§ Document passage
-- START --
Coptic manuscripts fall into five main groups: in Greek, Greek and Coptic, in Coptic, Coptic and Arabic and, finally in Arabic and transliterated Coptic. The art of illustrating texts dates to pharaonic times when prayers and liturgies were written on papyrus paper with reed pens and deposited in the tomb of the deceased. The mortuary texts were traced in black outline with catchwords written in red. They were illustrated with figures of Egyptian deities and protective symbols. These vignettes were frequently painted in bright colors with border designs at the top and bottom.
In the Christian era, religious writings were also written on papyrus paper and parchment. The texts were written in black, with red used for titles and the beginnings of the chapters. Many were decorated with designs in bright colors including figures of Martyrs, Saints, Apostles, and Angels, as well as birds, animals, foliage and geometrical designs. A medieval Arab writer, Omar Tussun, wrote about a group of copyists at the Monastery of Saint Makar in Wadi ElNatroun, who were capable of drawing Coptic letters in the form of birds and figures. This is still an art form in Egypt, and Arabic caligraphers still use the reed pen — an art that they inherited from their Coptic ancestors. Copts started to translate their religious literature into Arabic late in the twelfth century and decorated the opening page with lavish pictures and with border designs. It was not until the nineteenth century that Coptic texts transliterated using Arabic started ffb to appear.
No other early Christian movement has such an abundance of paintings of persons who received honour in their own country. Egypt’s martyrs, saints, patriarchs, hermits and ascetics, some of whom were honoured throughout Christian world, received special distinction in Egypt. Their heroic deeds, sufferings or miracles were worded in songs and pictured on the walls of ancient temples that were converted to chapels or churches.
The human figures, whether in paintings, carvings or tapestries, are in frontal position with serene faces and a depth of idealized expression. The outlined, almond-shaped eyes are strongly reminiscent of the painted wooden panels from Bawit and the Fayoum, dating back to the first and second centuries, which were placed over the head of the deceased and bound into the mummy wrappings. These panels themselves resemble “cartonnage” sacrophagi of the late pharaonic period. In fact, the Fayoum portraits, with the full face and large obsessive eyes — a feature of Roman medallions and much early Christian art — are now regarded by art historians as the prototypes for the Byzantine icons.
-- END --
§ Information provided
-- START --
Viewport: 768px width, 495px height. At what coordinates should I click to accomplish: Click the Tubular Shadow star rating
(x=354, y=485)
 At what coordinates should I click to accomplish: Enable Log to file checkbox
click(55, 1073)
-- END --
-- START --
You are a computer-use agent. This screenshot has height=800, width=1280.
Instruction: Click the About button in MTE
-- END --
§ Work instructions
1. Set down the passage on Coptic art word for word, from "Coptic manuscripts fall" to "top and bottom.".
2. Using the passage on Coptic art, answer these questions:
(a) Into how many main groups do Coptic manuscripts fall?
(b) At which monastery did the copyists who could draw Coptic letters in the form of birds and figures work?
(c) To which centuries do the painted wooden panels from Bawit and the Fayoum date back?

§ Solutions per task
1.
Coptic manuscripts fall into five main groups: in Greek, Greek and Coptic, in Coptic, Coptic and Arabic and, finally in Arabic and transliterated Coptic. The art of illustrating texts dates to pharaonic times when prayers and liturgies were written on papyrus paper with reed pens and deposited in the tomb of the deceased. The mortuary texts were traced in black outline with catchwords written in red. They were illustrated with figures of Egyptian deities and protective symbols. These vignettes were frequently painted in bright colors with border designs at the top and bottom.

2.
(a) Five.
(b) The Monastery of Saint Makar in Wadi ElNatroun.
(c) The first and second centuries.